Please return, word for word, the line containing "[pinterest] (699, 2287)" and each line after it through the end of the data below, and nothing else.

··········

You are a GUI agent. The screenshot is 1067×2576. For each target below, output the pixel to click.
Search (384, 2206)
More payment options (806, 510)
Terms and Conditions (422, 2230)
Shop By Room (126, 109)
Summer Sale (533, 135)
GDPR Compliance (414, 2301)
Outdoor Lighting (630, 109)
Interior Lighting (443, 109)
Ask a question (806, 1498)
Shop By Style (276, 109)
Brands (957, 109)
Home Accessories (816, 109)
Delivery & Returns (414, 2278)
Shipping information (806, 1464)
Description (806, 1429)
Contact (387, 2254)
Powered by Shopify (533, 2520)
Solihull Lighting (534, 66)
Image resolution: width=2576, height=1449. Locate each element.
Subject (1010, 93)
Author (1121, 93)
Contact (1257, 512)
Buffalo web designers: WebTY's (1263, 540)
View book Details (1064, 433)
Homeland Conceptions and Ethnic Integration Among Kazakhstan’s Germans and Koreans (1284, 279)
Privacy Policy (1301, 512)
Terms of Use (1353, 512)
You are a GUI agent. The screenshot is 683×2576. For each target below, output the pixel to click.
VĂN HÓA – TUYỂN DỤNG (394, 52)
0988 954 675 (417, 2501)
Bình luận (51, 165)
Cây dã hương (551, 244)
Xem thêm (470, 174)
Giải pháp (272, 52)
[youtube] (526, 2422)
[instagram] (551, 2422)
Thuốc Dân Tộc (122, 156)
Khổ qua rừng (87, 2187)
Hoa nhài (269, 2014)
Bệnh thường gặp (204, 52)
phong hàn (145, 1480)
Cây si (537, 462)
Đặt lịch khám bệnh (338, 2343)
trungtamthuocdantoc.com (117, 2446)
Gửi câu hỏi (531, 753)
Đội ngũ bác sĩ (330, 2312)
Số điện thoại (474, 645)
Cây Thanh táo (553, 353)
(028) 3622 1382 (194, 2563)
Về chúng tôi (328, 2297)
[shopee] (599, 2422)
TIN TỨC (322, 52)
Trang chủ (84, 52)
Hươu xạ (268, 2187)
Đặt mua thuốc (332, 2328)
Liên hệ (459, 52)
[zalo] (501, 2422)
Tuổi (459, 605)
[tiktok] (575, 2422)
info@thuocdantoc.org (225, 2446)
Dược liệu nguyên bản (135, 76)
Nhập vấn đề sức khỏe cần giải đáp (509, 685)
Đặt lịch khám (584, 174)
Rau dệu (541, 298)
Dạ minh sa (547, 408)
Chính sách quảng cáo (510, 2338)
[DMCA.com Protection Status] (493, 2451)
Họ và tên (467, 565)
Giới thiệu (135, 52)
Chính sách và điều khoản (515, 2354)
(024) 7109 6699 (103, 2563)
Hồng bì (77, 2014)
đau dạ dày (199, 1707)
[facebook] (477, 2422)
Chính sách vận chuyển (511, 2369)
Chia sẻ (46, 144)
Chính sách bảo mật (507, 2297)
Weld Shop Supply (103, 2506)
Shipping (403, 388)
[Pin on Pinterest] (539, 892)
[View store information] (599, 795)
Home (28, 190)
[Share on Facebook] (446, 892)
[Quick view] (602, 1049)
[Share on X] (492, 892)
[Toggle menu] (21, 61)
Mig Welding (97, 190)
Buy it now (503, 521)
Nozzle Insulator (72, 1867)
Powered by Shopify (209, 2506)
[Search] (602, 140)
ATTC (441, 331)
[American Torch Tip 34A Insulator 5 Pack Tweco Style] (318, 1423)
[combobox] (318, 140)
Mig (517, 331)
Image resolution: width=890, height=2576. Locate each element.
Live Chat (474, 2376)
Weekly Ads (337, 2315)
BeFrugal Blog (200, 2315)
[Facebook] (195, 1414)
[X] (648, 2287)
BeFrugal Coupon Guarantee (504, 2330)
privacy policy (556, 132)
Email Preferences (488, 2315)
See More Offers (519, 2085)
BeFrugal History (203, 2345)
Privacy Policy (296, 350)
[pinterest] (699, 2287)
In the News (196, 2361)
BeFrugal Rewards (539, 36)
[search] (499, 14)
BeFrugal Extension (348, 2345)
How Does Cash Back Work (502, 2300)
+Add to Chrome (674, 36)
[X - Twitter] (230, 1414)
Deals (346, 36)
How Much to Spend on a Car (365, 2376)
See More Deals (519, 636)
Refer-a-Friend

··········

# [Response to this task]
[pinterest] (699, 2287)
In the News (196, 2361)
BeFrugal Rewards (539, 36)
[search] (499, 14)
BeFrugal Extension (348, 2345)
How Does Cash Back Work (502, 2300)
+Add to Chrome (674, 36)
[X - Twitter] (230, 1414)
Deals (346, 36)
How Much to Spend on a Car (365, 2376)
See More Deals (519, 636)
Refer-a-Friend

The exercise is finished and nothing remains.